In the rapidly evolving automotive industry, the development of electric vehicles has become a focal point, particularly in China, where the market for China EV is expanding at an unprecedented rate. As a researcher focused on enhancing vehicle performance, I have observed that drivability—a key aspect of the driving experience—often lacks objective quantification in current practices. Drivability encompasses various longitudinal acceleration-related characteristics, such as responsiveness, smoothness, and the alignment of vehicle behavior with driver intent. Traditional methods rely heavily on subjective evaluations by experienced engineers, which can lead to inconsistencies and inefficiencies in the development process. To address this, I designed an objective drivability analysis system using MATLAB App Designer, specifically tailored for electric vehicles. This system automates the evaluation of critical drivability metrics across five typical driving conditions: creep, start acceleration, constant speed, tip-in/tip-out, and coasting deceleration. By integrating signal processing, condition recognition, and quantitative analysis, this approach aims to standardize and accelerate the drivability development for electric vehicles, contributing to the broader adoption of China EV technologies.
The core of this system is built on MATLAB App Designer, which provides an intuitive environment for creating graphical user interfaces (GUIs) and implementing computational algorithms. The design process involves two main views: the design view for placing UI components and the code view for writing callback functions that handle data processing. Once developed, the system can be packaged as a standalone application or a web app using MATLAB’s built-in tools, making it accessible for various testing scenarios. The overall design principle revolves around importing experimental data, defining signals, and executing analysis routines through interactive controls like buttons and dropdown menus. For instance, users can load data files containing signals from CAN bus and IMU sensors, select specific channels via dropdowns, and trigger analysis functions that output drivability metrics. This modular design ensures flexibility and ease of use, allowing engineers to quickly assess vehicle performance without deep programming expertise.
Signal denoising is a critical step in ensuring accurate drivability analysis, as raw acceleration data often contain noise from sources like drivetrain vibrations and road irregularities. This noise can manifest as discrete spikes and abrupt changes, skewing evaluation metrics. To mitigate this, I implemented three denoising methods: moving average, filter-based, and wavelet-based approaches. Each method has distinct advantages and is applied based on the specific drivability feature being analyzed. The moving average method smooths the signal by averaging values within a sliding window, but it may lose transient details, making it suitable for calculating peak acceleration values. Its formula is given by:
$$ y(t) = \frac{1}{2n+1} \sum_{k=-n}^{n} x(t+k) $$
where \( n \) is the half-width of the sliding window, and \( 2n+1 \) is the total window width. Filter-based methods, such as low-pass filtering, effectively attenuate high-frequency noise but introduce phase delay, which requires correction. This method is ideal for analyzing jerk (rate of change of acceleration) during start-up conditions. The transfer function for a low-pass filter is expressed as:
$$ H(f) = \frac{1}{\sqrt{1 + \left( \frac{f}{f_c} \right)^{2n}}} $$
where \( f_c \) is the cutoff frequency and \( n \) is the filter order. Wavelet denoising, using the Sym3 wavelet base and Rigrsure threshold rule with three decomposition levels, preserves transient signals like gearshift-induced vibrations, minimizing delay effects. The wavelet coefficients are computed as:
$$ W(a,b) = \frac{1}{\sqrt{a}} \int_{-\infty}^{\infty} x(t) \psi \left( \frac{t-b}{a} \right) dt $$
where \( a \) and \( b \) are scale and translation parameters, and \( \psi \) is the wavelet function. A comparative analysis of these methods on acceleration data shows that wavelet denoising retains critical transient features, while moving average and filtering are better for steady-state metrics.

■ Data segment ■
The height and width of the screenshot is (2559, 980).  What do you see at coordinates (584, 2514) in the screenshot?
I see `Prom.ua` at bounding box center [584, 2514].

■ Goal ■
List the typical driving conditions that the drivability analysis text above says the system evaluates.

■ Result of the exercise ■
creep, start acceleration, constant speed, tip-in/tip-out, coasting deceleration